Murphy's Law: At Tufts, capitalism is intellectual diversity

In response to a recent call to move “beyond capitalism” in the economics department at Tufts, I think it is important to remind ourselves that any academic department’s mission is to teach students to apply the tenets of its field to complex problems and their future careers, not to obsess over fighting Donald Trump.

Before calling for departmental reform, it is useful to undergo a course of study in that department. Disappointment in an introductory course teaching that firms seek to maximize profit completely misses the point of the course. Economics is designed to understand the way the world works around wealth, labor, consumption, etc., not to ignore reality in favor of some imagined utopia. Profit is how we maximize social welfare. Profit paid for the iPhone you read this on and the checks you and your parents write to be here. Competition and profit-seeking drive the innovations that make your life comfortable.
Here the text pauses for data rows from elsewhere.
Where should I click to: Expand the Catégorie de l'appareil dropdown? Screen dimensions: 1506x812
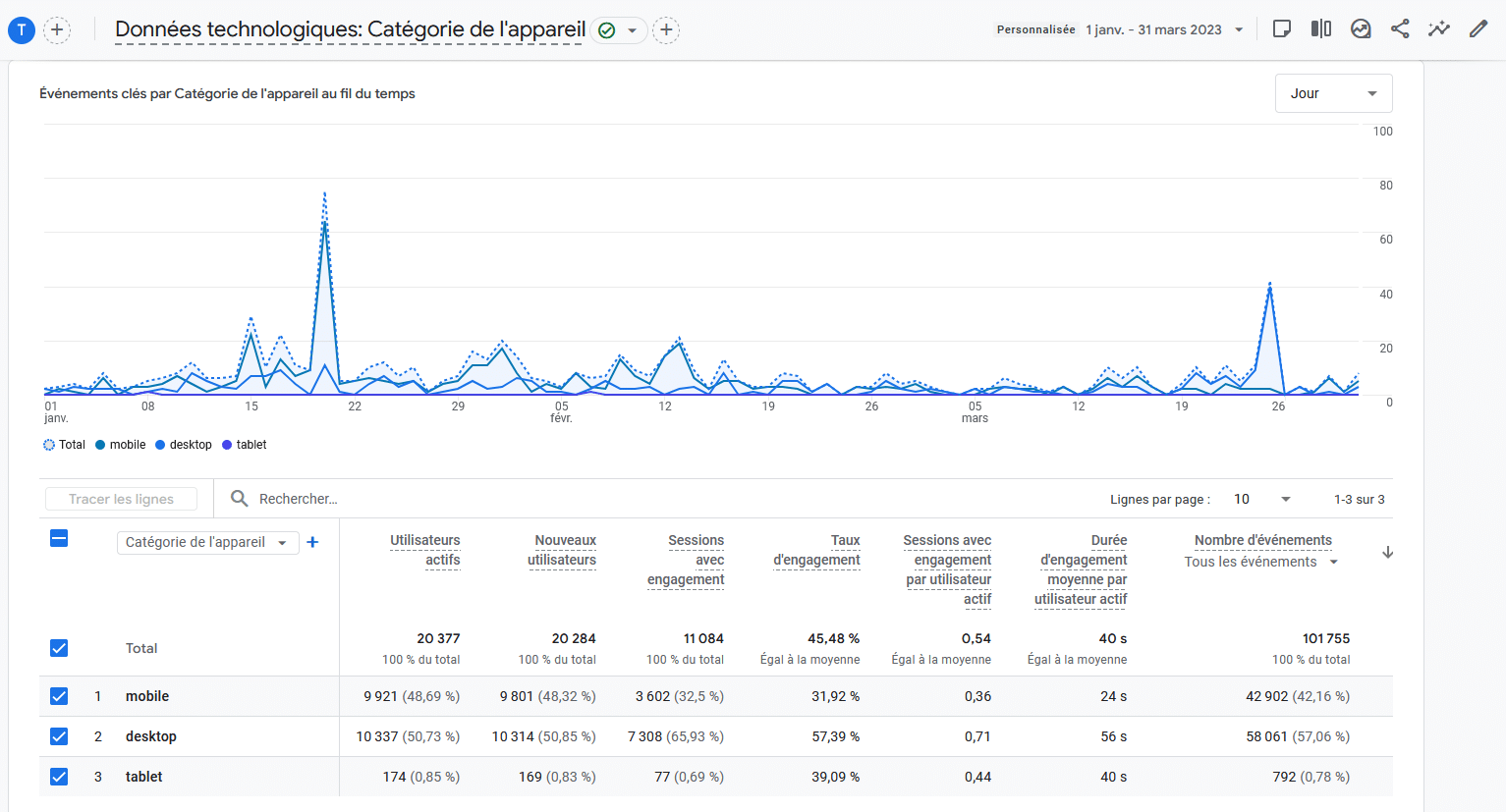tap(207, 542)
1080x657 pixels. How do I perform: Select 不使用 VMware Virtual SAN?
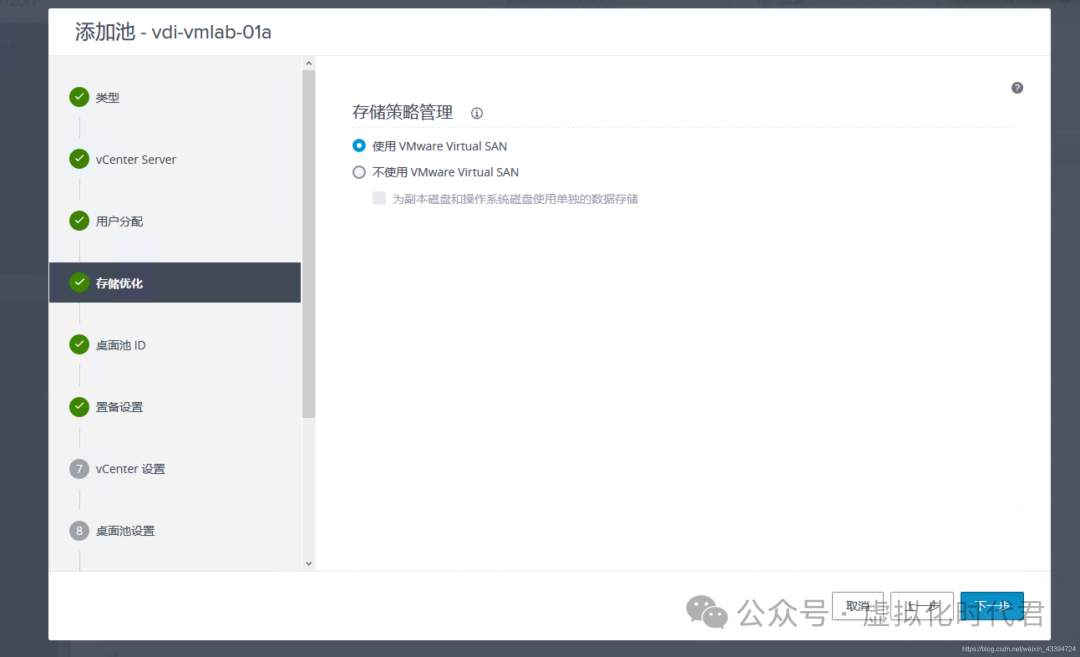(x=358, y=172)
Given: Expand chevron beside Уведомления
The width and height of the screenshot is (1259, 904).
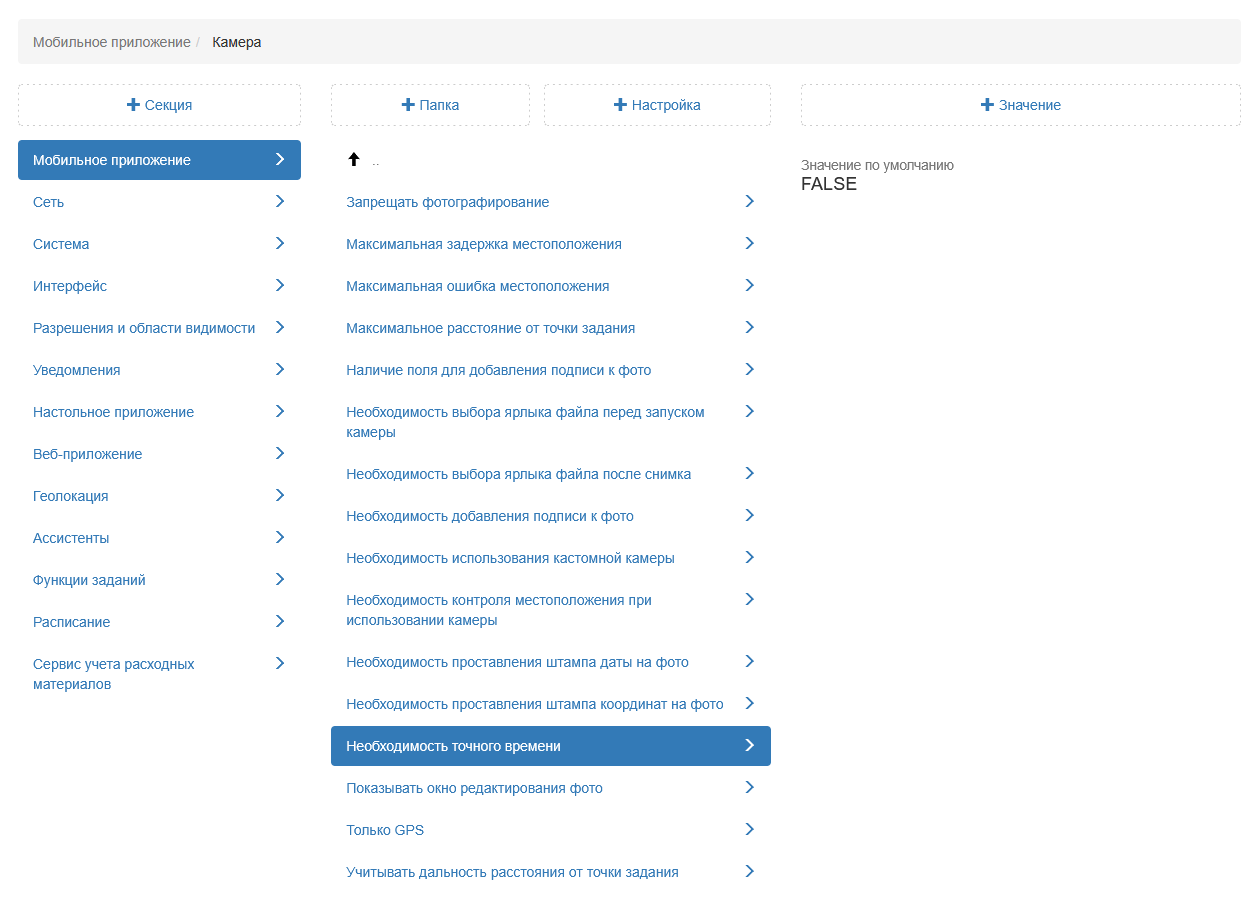Looking at the screenshot, I should 280,370.
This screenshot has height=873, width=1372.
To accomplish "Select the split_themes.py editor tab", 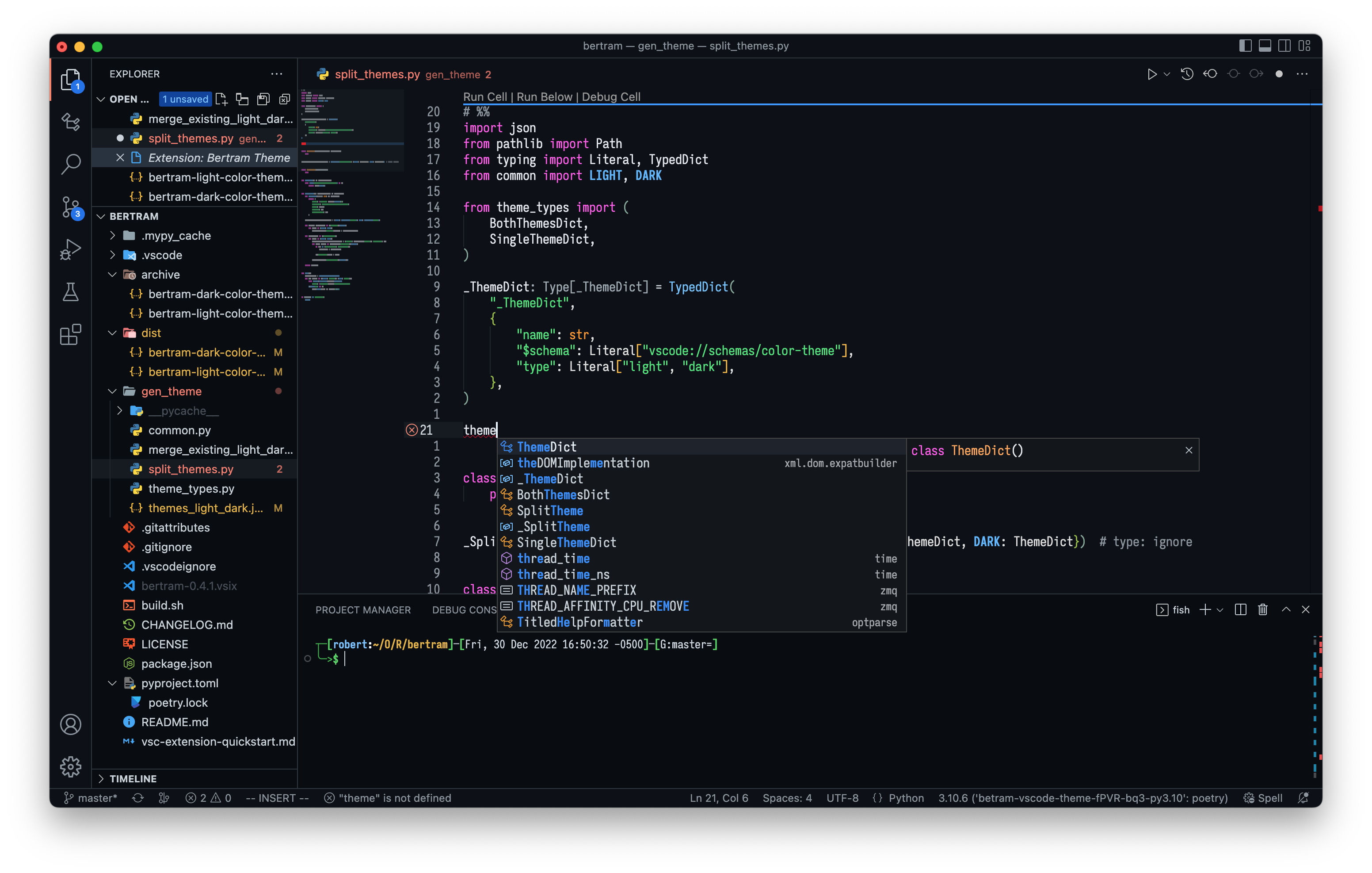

Of course, economics professors lecture as holders of knowledge”; that’s what a professor is. They are here to teach us how economics works, because they have spent their lives studying it and we have not. You cannot exactly have a seminar discussion about Black-Scholes Option Pricing; it works a certain way and the professors teach us that. Much of economics is empirical, driven by modeling and data analysis. Economics exams seek “the right answer” because there usually is one in economics. The IS-LM model works a certain way; if one makes up one’s own because one does not like capitalism, one has not learned economics. Teaching statistical analysis is not dehumanizing. It is how we find the best outcome for the greatest number of people without clouding judgment with personal biases.

Nearly every major has most of its classes in a central location; this does not make these buildings centers of power. Economics has a building on the Academic Quad because it is one of the oldest and most popular majors. Trust me, take a class on the second floor of Braker when it is 85 degrees and tell me it is a “space of concentrated power” or some temple of privilege.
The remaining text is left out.